Volume 29, Issue 5, 2020
DOI: 10.24205/03276716.2020.1017
Prognostic Nomograms for Predicting Survival in Gastric Carcinoma Patients with History of a Prior Malignancy
Abstract
Objective: Prior malignancy is a frequent exclusion criterion in gastric carcinoma (GC) trials. However, the impact of prior malignancy on GC prognosis is not known. We aim to investigate the impact of history of a prior malignancy on overall survival (OS) and cancer-specific survival (CSS) in patients with GC, and develop nomograms for prognostic prediction of these patients using SEER database.

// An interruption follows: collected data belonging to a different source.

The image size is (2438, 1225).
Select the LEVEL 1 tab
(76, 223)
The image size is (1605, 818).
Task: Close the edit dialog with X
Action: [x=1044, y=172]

Methods: A total of 12676 histologically confirmed GC patients were obtained from the SEER database. Propensity-score matching (PSM) was performed to reduce potential selective bias. All matched patients were randomly divided into development (n=1155) and validation (n=1155) cohorts. We used univariate and multivariate analyses to identify the independent variables for OS and CSS. A nomogram was established based on independent prognostic factors. The prognostic performances of nomograms were validated using the concordance index (C-index) and calibration plots both internally and externally. The clinical usefulness of nomograms was compared using decision curve analysis (DCA) between nomograms and American Joint Committee on Cancer (AJCC) 7th staging system.
Results: Two nomograms were built based on the independent variables. In the development cohort, the C-indexes for the constructed nomogram to predict OS and CSS were 0.699 and 0.744, respectively. The nomograms achieved favorable discriminative ability in the validation cohort to predict OS and CSS, with C-indexes of 0.698 and 0.744, respectively, which were higher than C-indexes of the AJCC 7th staging system. The calibration plots displayed good agreement between nomogram-predicted survival probability and the actual observed outcomes. Furthermore, DCA indicated that the nomograms offered advantage over the AJCC staging system with bringing more clinical net benefit.
Conclusions: The novel proposed nomograms based on history of a prior malignancy can more effectively prediction the individualized probability of OS and CSS in patients with GC than the AJCC staging system, and the predictive power can help clinicians formulate suitable individual treatment and conduct personalized prognostic evaluation.